January 2019, rev. March 2019, rev. April 2019


"I'm not sure if garbage collection is the right idea."
— Guy Steele, May 2001


I've yet to see explained in one sentence why garbage collection is necessary but I've seen how it can be avoided.

There are two ways to avoid GC: to copy, or to use one reference only. Copying avoids setting a reference from one object to another.

If (= a (hash 1 2)) and (= b (hash 3 a)), b can copy a to avoid GC.

This was the simple case. Now is it better to always copy, or are there times when it's better to use one reference only?
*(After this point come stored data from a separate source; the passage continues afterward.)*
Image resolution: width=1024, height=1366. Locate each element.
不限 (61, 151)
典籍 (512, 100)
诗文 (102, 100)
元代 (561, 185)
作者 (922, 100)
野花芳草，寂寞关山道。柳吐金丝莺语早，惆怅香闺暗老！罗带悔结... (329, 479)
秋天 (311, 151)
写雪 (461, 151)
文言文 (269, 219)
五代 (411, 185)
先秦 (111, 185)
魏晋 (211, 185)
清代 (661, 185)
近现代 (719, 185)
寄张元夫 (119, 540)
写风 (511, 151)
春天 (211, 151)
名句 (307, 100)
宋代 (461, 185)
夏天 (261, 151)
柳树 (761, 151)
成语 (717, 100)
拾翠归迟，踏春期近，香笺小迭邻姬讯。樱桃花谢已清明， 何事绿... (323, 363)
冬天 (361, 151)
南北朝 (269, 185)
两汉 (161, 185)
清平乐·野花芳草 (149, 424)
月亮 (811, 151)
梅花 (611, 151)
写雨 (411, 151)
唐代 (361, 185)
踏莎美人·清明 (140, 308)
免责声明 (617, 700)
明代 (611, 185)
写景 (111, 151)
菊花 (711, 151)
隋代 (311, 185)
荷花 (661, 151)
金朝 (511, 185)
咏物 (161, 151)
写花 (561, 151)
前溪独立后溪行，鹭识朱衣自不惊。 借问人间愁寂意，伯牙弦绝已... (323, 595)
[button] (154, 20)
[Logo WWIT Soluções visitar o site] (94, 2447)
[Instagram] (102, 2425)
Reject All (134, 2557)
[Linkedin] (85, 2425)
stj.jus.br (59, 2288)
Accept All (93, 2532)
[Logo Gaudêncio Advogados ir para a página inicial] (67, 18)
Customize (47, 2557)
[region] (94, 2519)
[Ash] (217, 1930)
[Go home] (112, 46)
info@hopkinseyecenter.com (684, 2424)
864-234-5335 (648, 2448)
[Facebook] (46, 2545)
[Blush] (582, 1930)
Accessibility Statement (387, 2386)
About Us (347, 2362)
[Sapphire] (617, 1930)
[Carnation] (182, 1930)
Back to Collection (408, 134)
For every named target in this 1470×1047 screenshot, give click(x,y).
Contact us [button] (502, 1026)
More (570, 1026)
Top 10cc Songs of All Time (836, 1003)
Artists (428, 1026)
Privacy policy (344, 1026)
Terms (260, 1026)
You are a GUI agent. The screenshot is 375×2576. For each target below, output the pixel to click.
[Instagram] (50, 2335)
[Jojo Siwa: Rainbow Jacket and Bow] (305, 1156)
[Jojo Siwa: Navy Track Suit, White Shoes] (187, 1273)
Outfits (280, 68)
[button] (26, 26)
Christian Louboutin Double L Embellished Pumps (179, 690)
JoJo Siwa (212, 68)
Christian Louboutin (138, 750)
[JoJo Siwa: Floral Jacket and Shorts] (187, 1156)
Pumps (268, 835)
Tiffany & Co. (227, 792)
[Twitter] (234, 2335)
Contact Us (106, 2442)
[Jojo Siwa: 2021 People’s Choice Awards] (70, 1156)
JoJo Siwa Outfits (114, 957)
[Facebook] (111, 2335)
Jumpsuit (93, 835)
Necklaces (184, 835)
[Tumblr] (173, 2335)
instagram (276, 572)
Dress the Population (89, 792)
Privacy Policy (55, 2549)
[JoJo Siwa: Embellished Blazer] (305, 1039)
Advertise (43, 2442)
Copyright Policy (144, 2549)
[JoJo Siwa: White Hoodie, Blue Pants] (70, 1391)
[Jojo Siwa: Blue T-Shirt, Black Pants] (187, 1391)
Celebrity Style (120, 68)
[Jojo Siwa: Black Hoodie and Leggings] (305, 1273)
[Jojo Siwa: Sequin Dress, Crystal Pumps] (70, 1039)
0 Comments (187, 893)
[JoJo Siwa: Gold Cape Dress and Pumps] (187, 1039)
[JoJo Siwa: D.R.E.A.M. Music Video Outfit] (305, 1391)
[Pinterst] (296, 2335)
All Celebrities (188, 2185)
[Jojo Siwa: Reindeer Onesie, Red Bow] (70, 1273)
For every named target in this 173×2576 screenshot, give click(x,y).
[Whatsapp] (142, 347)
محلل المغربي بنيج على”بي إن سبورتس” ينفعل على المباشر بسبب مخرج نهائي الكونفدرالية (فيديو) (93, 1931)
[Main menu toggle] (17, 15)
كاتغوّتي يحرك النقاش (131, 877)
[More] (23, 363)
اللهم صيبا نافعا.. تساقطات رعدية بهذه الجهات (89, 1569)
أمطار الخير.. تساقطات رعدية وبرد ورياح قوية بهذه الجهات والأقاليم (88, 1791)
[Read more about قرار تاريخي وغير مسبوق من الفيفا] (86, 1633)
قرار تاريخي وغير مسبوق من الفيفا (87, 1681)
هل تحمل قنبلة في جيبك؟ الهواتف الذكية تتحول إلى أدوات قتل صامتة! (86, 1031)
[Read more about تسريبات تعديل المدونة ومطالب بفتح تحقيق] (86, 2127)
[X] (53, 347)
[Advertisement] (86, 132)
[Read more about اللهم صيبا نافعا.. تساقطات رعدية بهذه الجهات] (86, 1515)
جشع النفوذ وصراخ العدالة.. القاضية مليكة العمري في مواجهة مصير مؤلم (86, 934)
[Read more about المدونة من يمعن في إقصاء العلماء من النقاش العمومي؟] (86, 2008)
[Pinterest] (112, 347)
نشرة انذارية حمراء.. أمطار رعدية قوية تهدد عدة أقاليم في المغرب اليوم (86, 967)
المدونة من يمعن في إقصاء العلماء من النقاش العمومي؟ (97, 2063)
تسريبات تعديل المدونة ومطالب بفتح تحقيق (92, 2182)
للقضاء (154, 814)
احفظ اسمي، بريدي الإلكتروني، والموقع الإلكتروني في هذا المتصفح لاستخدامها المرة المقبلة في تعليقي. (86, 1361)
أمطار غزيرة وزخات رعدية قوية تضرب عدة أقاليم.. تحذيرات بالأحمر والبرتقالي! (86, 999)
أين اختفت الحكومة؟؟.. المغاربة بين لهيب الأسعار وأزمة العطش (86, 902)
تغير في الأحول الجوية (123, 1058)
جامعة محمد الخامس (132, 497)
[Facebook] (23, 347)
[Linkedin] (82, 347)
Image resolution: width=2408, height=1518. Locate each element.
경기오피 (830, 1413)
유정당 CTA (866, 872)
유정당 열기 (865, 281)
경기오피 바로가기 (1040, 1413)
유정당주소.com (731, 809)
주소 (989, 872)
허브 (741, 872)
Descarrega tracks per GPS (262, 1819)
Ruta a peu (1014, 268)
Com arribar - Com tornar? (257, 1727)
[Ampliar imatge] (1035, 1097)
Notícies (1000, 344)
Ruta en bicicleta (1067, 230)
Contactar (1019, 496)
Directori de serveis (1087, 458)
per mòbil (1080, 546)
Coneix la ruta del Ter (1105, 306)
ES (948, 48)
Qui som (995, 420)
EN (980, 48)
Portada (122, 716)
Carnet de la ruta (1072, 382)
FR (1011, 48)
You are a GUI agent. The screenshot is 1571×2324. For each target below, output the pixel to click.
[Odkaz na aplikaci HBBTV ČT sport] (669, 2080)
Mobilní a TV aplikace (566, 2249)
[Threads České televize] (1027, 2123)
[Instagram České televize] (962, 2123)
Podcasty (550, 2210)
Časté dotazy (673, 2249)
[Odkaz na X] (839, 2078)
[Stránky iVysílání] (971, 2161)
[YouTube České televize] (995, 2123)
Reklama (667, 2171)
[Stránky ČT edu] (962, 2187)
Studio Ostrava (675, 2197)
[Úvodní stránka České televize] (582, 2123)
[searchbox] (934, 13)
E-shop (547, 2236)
One trouble with copies shows when setting the value of an object that is deeply nested in another. If there's no reference the new value is set on a copy, and so the new value must be copied back into the outermost object. [1]

Set a value in four nested hash tables to see how copies can cause trouble: (= ((((h a) b) c) d) 7). If there are no references and everything is a copy, setting the value of the innermost object (((h a) b) c) for the key d to 7 isn't enough because (h a) doesn't return a reference to an object but a copy. The copy must be set back in h for the key a.

There's an optimization here to make fewer copies. After (h a) is copied, the rest of the changes can happen in place on this copy. There's no need to make an extra copy of ((h a) b) or an extra copy of (((h a) b) c) and to save those back too. The rest of the changes are applied by a single thread on an exclusive copy. It's ok for nested, successively inner objects to use a reference to each other and to the first copy.

So the generalization to avoid GC for (h a) is:
  1. when h is the global environment, the outermost object (h a) must be copied and this copy must be saved back. Nested, successively inner objects of (h a) can use a reference to each other but not to (h a).

  2. when h is declared on the stack (in a function, and with return values deep copied), it's ok to use a reference to h and make changes in place without a copy.

  3. when h is the global environment and a is big do what databases do: use MVCC with reference counting to avoid full copying. Since it applies to globals it doesn't need cycle detection, and so this is lighter than ordinary ref-counting GC.
If you're looking to implement setting values in nested objects here's sample source code that shows the recursion.

Before claiming GC is the future, or the opposing view that GC can be avoided, consider the prospect of balance. Good design is balanced.









Notes:

[1]  In ((((h a) b) c) d):
  • the innermost object is ((((h a) b) c) d)

  • the outermost object is (h a).